Shuttin’ ’em down from within will vary from state to state, but the basic principles are the same. In New York State the target can be summed up in one word: CORCRAFT! Corcraft is the corporate entity that governs prison industry in all the state’s prisons. Everything from license plates and metal products to furniture and clothing, this is an industry unto itself within the overall prison system driven by prisoner labor at slave wages. Shuttin’ down Corcraft is the way to force prison officials to abolish inhumane conditions, repressive tactics and predatory practices that prisoners and their families are subject to daily. With civilized perseverance and coordinated outside support prisons can truly be institutions of learning and redemption. Forty Million And A Tool will join with existing groups to address prison reform, as African Americans are imprisoned so disproportionately in America. The acquisition and enjoyment of one’s birthright is not limited to those of us who have our physical liberty. Many of our people will languish in prisons all across the country for years to come; they might as well do it with dignity, respect and relative comfort as they contemplate the error of their ways and hopefully salvage what they can of their lives.
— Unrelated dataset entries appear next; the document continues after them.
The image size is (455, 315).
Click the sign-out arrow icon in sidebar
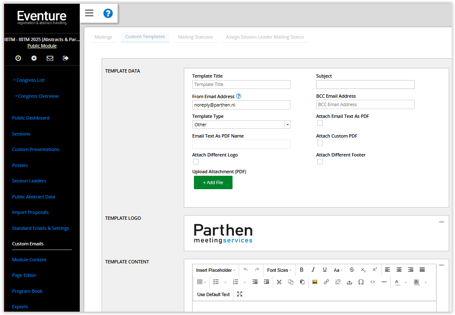65,58
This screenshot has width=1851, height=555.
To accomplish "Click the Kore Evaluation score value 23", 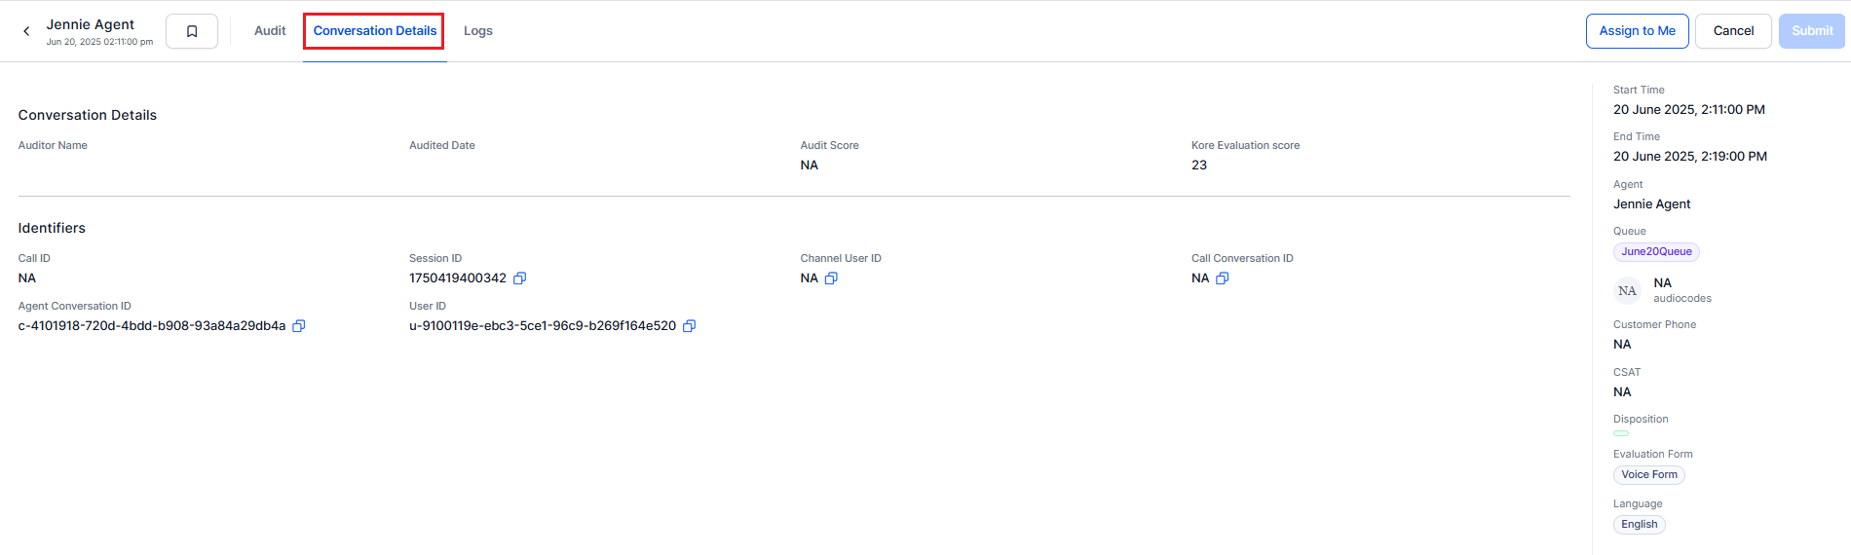I will pos(1199,166).
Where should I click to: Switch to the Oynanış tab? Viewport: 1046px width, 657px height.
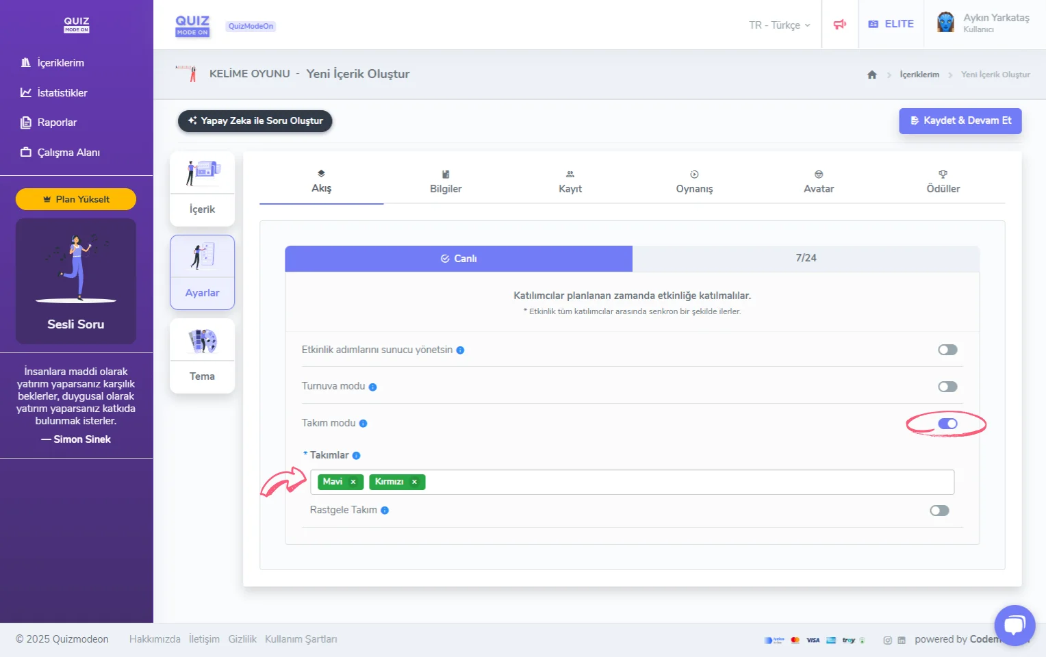click(694, 182)
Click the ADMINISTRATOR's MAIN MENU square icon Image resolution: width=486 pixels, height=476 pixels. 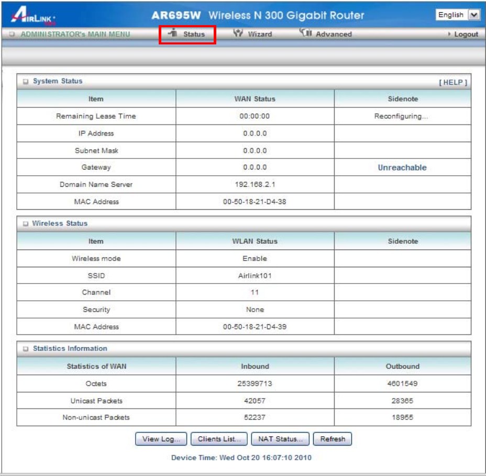12,34
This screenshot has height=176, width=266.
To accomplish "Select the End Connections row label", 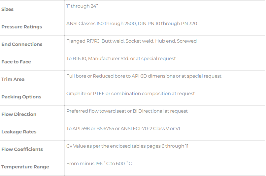I will [22, 44].
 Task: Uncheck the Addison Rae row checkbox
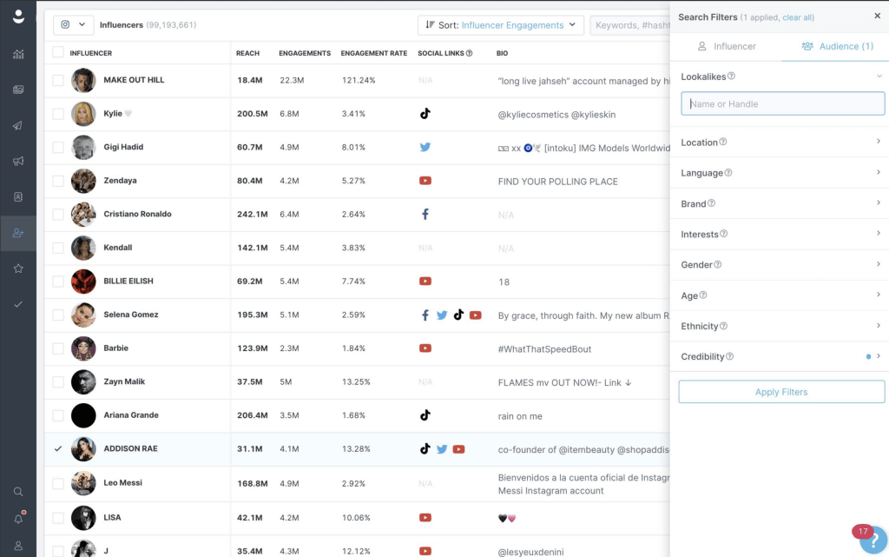57,449
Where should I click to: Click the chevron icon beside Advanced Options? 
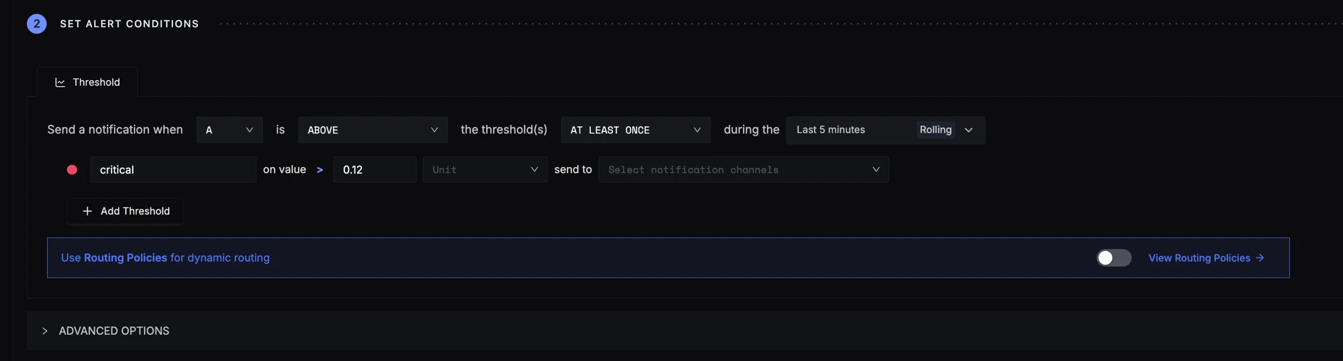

With all due respect to victims of crime and their families , once the judge imposes a lawful sentence, that should be their justice as far as defendants are concerned. They have no right to dictate the manner of treatment a convicted person receives once behind bars, yet that is precisely what lawmakers have caved in to over the last 40 years. Victims and/or families have gone from a mere statement in open court at sentencing to what a prisoner can and can’t have or what a prisoner can and cannot do – right on up to input at a prisoner’s parole hearing. This capitulation by state governments and prison officials, coupled with the proliferation of gang warfare, will ultimately lead to another Attica-like situation. Nonetheless, to allow victims or victim advocate groups to ride shotgun over a prisoners’ day to day incarceration, picking and choosing what activities they would or would not have them participate in, is not closure. It certainly isn’t healing. It’s reckless and unbridled bloodthirstiness rammed down the throats of cowardly lawmakers who just want to advance their careers. It’s a sad thing to see, for as these repressive, revenge-filled and retaliatory measures will not keep most prisoners in prison they will ensure that victims remain victims. Though it will take a number years to effectively confront the prison industrial complex, let them now be placed on notice that a change is gonna come. And that change will start with African Americans recognizing their sucker status in the criminal justice system and beginning the mass exodus out of the prison industrial complex.